The economy is expected to register strong growth for 2023 in the region of 4 to 5 percent. Continued expansion in tourism and private sector investments are key to driving this performance for the rest of 2023, while the Government’s ongoing public investment programme should provide further impetus to the economy.
Downside risks to the outlook include a possible slowing of the global economy should policymakers fail to get the right balance between containing inflation and impeding global demand. An intensifying of geopolitical tensions with possible adverse effects on supply chains also pose a risk to the growth projection. On the upside, improvements in the cost of air travel will strengthen the performance in tourism, further accelerating growth.

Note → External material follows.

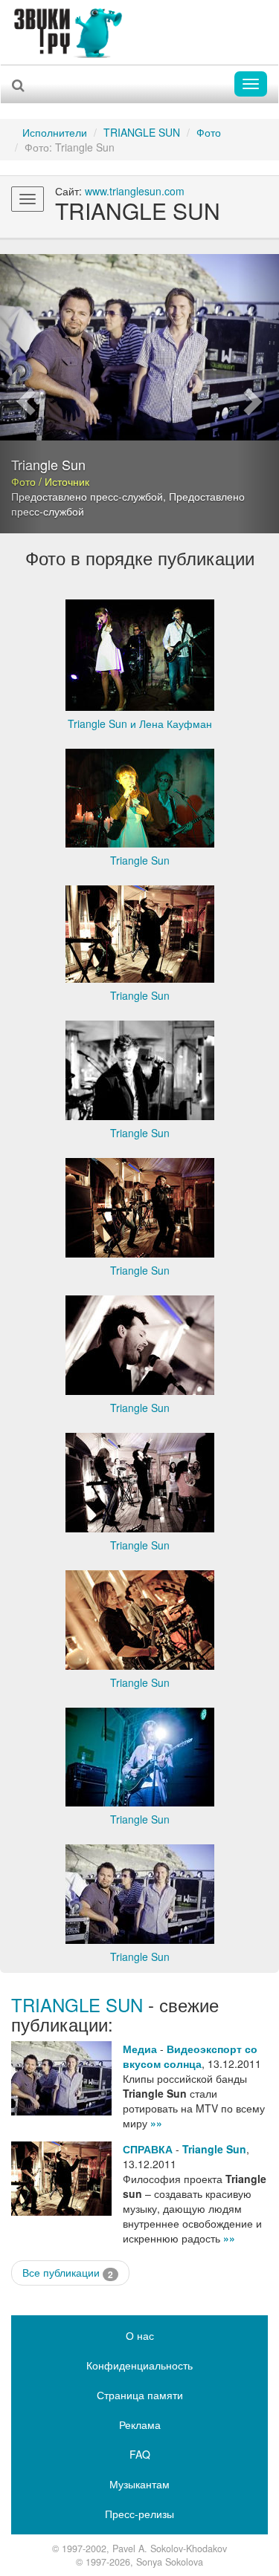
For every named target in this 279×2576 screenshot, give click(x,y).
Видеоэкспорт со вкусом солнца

Inflation is expected to moderate over the remainder of the year as improvements in international commodity and oil markets filter into the domestic market. The latest World Economic Outlook report (WEO, April 2023), projects a decline in fuel prices in the region of 24 percent in 2023. The continuation of the social compact should serve to further contain price increases. Nevertheless, upward inflationary pressures are likely to come from the increased local demand for services as the economy continues to expand. Additionally, significant headwinds remain with the recent OPEC+ announcement to cut oil production.
The Government of Barbados recently concluded its budget for FY2023/24 that projects a primary surplus of 3.5 percent of GDP, consistent with the target under the BERT-2022 IMF-supported programme. The administration did not impose any new taxes but instead focused on growing the economy through structural reforms. The budgetary measures, in tandem with the initiatives to mitigate inflation that have been extended by Government (the extension of the VAT free basket and the reduction in VAT on electricity), and the parliamentary estimates for FY2023/24 should aid in achieving the desired primary surplus. This outturn is in line with the primary balance path that underpins the long-term debt anchor of 60 percent of GDP.

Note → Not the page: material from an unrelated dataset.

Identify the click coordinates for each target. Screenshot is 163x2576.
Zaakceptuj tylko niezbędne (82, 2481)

The achievement of the 3.5 percent primary surplus is predicated on continued growth for the remainder of the year, tempered inflationary pressures, and ongoing structural reforms. In this polycrisis world, a shock such as a natural disaster or the like could derail the growth prospects, resulting in lower revenues and the need to adjust expenditures. Continued emphasis on public sector reform is also essential in mitigating Government’s exposure to contingent liabilities while freeing up revenues for necessary investment. The planned transformation of a number of SOEs that pose financial risk reflects Government’s commitment to restrain unplanned spending on transfers.
Government’s overall fiscal position for FY2023/24 is projected to be a deficit of 1.6 percent of GDP, which is to be funded mainly by inflows from multilateral development institutions. At the same time, there is a renewed effort to revitalise the domestic capital market with a second issuance of the BOSS+ bonds and the introduction of innovative instruments such as reverse options.
The external position is expected to remain buoyant with international reserves maintaining a more than adequate import cover and providing a buffer against external shocks. On the outflows side, lower prices for imports, particularly in the food & beverages and fuel categories should temper the reserve losses, although such savings are likely to be offset by a pick-up in domestic demand given the acceleration in economic activity. At the same time, the continued revival of the tourism industry should boost travel receipts, which, along with multilateral financing and tourism-related projects, should bolster reserve accumulation.
Over the medium term, strengthening our external position would necessitate mitigating external vulnerabilities, which hinges on boosting competitiveness, ensuring food security and building resilience to climatic events and other shocks. The path toward renewable energy is necessary to reduce the dependence on fossil fuels, while at the same time redirecting foreign exchange outlays from fuel purchases towards the green-transition of the economy. Additionally, the focus on renewable energy and climate resilience creates the impetus for further domestic credit expansion as households and firms access green financing.
With the continued expansion in the economy, non-performing loans should maintain a downward trajectory. Capital and liquidity levels should remain well above prudential benchmarks, providing adequate buffers to safeguard against shocks stemming from global events, which is particularly important following the failures of Credit Suisse and Silicon Valley Bank in March of this year.
Our ability to achieve the projected economic growth and continue to lower the debt-to-GDP ratio is in part dependent on the aforementioned external factors. However, as individuals, businesses, and collectively as a nation, we have a significant role to play. We must increase productivity and improve the ease of doing business to enhance our international competitiveness. We must convert the recovery we have achieved into sustained and inclusive growth that will lead to general economic development, which will redound to the benefit of us all.